Producer cites benefits of rail transport of bitumen

By OGJ editors

Southern Pacific Resources Corp., Calgary, has completed a long-term agreement to ship bitumen by rail to the US Gulf Coast in a system it says will improve production netbacks at its STP-McKay thermal oil sands project west of Fort McMurray, Alta.

The producer says the arrangement, with the Canadian railroad CN, will increase the value of bitumen at the production site by lowering shipping costs relative to pipeline transport.

Rail shipment requires about 33% less process diluent than what is necessary to meet pipeline specifications, Southern Pacific said. And return-trip rail cars can supply the project with low-cost Gulf Coast diluent.

The arrangement also provides pricing advantages, according to a press statement.
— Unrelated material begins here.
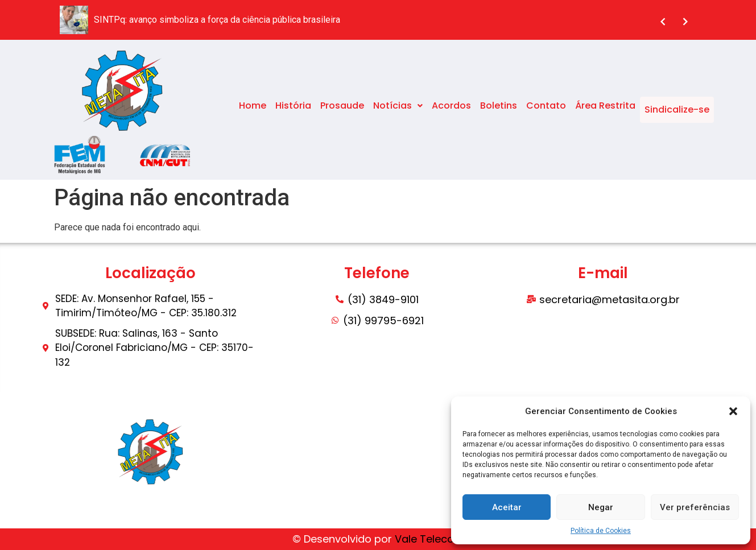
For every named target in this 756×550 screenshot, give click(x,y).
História (293, 109)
“The Gulf Coast market for heavy crude currently trades at a premium to WTI [West Texas Intermediate], whereas Alberta-based blended bitumen and diluent products arriving by pipeline into the Cushing, Okla., region of the US are experiencing significant pricing discounts due to capacity constraints,” the statement said.

The system

Under the arrangement with CN, bitumen will be trucked 38 miles from the STP-McKay site, 28 miles northwest of Fort McMurray, to a rail terminal at Lynton. From there, rail cars will carry the material 2,800 miles over CN’s network to Natchez, Miss., for transfer into barges that will carry it down the Mississippi River to Gulf Coast refineries.
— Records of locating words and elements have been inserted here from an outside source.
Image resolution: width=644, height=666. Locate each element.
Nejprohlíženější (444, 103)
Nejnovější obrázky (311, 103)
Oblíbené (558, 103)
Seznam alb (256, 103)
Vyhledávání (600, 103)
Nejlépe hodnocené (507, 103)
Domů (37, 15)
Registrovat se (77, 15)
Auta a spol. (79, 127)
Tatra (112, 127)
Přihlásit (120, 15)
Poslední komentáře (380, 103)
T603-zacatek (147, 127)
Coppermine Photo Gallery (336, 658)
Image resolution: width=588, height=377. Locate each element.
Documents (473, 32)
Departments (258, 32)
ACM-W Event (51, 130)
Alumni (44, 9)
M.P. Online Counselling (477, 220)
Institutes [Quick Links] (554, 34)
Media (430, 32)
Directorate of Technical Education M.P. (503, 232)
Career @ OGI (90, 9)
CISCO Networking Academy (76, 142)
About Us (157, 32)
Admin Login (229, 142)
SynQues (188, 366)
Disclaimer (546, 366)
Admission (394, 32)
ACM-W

Southern Pacific expects shipments to begin in the fourth quarter this year, eventually reaching 12,000 carloads/year.

The STP-McKay project, still under development, will use steam-assisted gravity drainage to produce 12,000 b/d in an initial stage, which Southern Pacific has indicated will be expanded to 18,000 b/d (OGJ Online, May 11, 2012). A second phase will push output to 24,000 b/d.
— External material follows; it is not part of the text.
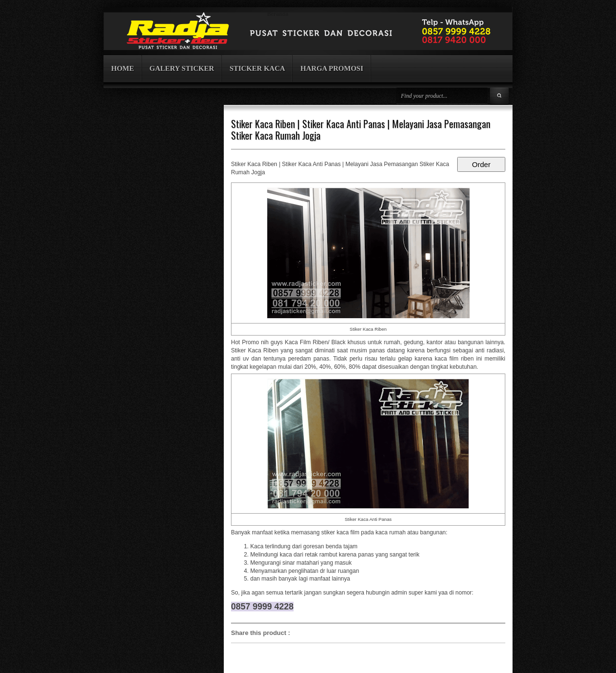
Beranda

The Southern Pacific-CN arrangements have an average term of 5 years with options for extension. The companies are discussing elimination of the trucking link with construction of a pipeline or rail link between the project site and Lynton terminal.

Either option would reduce diluent needs, Southern Pacific said. The arrangement gives the producer flexibility to deliver bitumen elsewhere in North America, including export terminals on the West Coast.

A CN executive said the railroad expects to move about 25,000 carloads of crude oil this year, five times the number of last year.